WHAT IS REQUIRED:
Below are the records. Retype exactly the lines between the lines holding "Yazarlar (646, 52)" and "You are a GUI agent. The screenshot is 74×2576.", inclusive.
***** TASK INPUT
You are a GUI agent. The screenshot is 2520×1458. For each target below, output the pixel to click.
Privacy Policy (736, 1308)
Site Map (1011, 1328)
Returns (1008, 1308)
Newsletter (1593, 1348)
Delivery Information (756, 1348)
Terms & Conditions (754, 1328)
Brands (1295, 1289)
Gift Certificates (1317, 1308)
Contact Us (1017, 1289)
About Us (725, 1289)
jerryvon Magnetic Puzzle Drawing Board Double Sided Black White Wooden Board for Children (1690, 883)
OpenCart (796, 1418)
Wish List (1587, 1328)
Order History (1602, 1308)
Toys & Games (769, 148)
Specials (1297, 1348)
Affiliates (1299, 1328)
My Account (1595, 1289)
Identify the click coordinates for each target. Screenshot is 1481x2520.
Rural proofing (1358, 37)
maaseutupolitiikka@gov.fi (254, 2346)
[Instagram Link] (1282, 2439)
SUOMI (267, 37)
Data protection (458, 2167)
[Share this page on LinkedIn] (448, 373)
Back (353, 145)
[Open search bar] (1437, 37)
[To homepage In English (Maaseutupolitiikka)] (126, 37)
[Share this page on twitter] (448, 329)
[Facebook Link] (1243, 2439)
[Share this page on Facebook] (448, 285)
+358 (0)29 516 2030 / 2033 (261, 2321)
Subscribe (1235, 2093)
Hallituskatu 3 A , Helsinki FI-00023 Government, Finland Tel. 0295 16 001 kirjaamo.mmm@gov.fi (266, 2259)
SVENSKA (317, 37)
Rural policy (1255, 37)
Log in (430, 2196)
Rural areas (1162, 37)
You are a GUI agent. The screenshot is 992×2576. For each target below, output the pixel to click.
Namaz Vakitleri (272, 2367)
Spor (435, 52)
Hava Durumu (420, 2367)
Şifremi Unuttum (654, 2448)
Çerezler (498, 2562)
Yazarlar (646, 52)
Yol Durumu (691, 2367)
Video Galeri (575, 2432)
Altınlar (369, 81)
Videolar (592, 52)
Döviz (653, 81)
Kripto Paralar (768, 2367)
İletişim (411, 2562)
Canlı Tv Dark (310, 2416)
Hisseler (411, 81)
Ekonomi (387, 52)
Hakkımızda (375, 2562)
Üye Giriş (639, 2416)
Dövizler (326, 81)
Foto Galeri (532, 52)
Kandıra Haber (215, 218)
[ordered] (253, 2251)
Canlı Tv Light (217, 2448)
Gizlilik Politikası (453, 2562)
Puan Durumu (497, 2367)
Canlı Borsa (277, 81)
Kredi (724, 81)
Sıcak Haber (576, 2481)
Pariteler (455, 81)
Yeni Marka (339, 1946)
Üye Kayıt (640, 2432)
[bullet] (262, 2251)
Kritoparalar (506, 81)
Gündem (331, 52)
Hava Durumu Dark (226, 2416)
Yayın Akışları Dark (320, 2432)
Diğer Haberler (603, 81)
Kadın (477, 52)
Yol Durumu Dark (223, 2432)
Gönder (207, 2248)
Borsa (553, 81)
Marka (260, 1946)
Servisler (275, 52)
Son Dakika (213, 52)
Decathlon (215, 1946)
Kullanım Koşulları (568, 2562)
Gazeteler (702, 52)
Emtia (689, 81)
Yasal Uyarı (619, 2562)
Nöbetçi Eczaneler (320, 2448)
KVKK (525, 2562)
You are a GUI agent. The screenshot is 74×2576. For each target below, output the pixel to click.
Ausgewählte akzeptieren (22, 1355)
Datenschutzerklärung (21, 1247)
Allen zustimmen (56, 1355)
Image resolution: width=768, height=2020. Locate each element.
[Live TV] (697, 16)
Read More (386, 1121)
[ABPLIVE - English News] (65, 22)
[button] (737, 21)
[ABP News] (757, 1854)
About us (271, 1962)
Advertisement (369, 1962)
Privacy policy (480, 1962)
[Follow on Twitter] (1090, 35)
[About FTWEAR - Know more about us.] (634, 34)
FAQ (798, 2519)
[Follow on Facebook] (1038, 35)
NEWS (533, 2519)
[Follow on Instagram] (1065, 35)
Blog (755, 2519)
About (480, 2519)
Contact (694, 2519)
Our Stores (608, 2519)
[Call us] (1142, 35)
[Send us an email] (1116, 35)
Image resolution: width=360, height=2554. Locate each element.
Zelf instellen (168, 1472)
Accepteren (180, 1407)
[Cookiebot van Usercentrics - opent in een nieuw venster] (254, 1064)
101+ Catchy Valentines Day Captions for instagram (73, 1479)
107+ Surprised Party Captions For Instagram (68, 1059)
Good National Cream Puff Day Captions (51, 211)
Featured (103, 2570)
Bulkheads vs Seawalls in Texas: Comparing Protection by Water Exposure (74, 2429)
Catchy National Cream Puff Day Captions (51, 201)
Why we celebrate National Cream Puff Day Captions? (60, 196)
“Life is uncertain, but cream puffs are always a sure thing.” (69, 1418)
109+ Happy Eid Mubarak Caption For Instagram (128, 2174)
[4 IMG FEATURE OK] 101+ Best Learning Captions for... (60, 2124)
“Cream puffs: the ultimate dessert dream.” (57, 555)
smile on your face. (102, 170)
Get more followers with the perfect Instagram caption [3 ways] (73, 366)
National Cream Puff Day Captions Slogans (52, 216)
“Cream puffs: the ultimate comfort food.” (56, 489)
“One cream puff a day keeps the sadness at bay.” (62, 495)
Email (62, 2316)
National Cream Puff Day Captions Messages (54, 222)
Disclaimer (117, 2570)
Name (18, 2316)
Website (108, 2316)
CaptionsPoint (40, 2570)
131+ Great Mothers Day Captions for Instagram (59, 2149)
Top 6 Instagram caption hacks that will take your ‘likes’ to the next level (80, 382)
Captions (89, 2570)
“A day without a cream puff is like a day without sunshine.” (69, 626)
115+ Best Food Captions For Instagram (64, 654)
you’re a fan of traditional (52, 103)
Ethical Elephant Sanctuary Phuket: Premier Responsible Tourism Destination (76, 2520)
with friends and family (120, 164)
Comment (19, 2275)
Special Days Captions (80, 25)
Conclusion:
**********
TASK ANSWER:
Yazarlar (646, 52)
Yol Durumu (691, 2367)
Video Galeri (575, 2432)
Altınlar (369, 81)
Videolar (592, 52)
Döviz (653, 81)
Kripto Paralar (768, 2367)
İletişim (411, 2562)
Canlı Tv Dark (310, 2416)
Hisseler (411, 81)
Ekonomi (387, 52)
Hakkımızda (375, 2562)
Üye Giriş (639, 2416)
Dövizler (326, 81)
Foto Galeri (532, 52)
Kandıra Haber (215, 218)
[ordered] (253, 2251)
Canlı Tv Light (217, 2448)
Gizlilik Politikası (453, 2562)
Puan Durumu (497, 2367)
Canlı Borsa (277, 81)
Kredi (724, 81)
Sıcak Haber (576, 2481)
Pariteler (455, 81)
Yeni Marka (339, 1946)
Üye Kayıt (640, 2432)
[bullet] (262, 2251)
Kritoparalar (506, 81)
Gündem (331, 52)
Hava Durumu Dark (226, 2416)
Yayın Akışları Dark (320, 2432)
Diğer Haberler (603, 81)
Kadın (477, 52)
Yol Durumu Dark (223, 2432)
Gönder (207, 2248)
Borsa (553, 81)
Marka (260, 1946)
Servisler (275, 52)
Son Dakika (213, 52)
Decathlon (215, 1946)
Kullanım Koşulları (568, 2562)
Gazeteler (702, 52)
Emtia (689, 81)
Yasal Uyarı (619, 2562)
Nöbetçi Eczaneler (320, 2448)
KVKK (525, 2562)
You are a GUI agent. The screenshot is 74×2576. For each target below, output the pixel to click.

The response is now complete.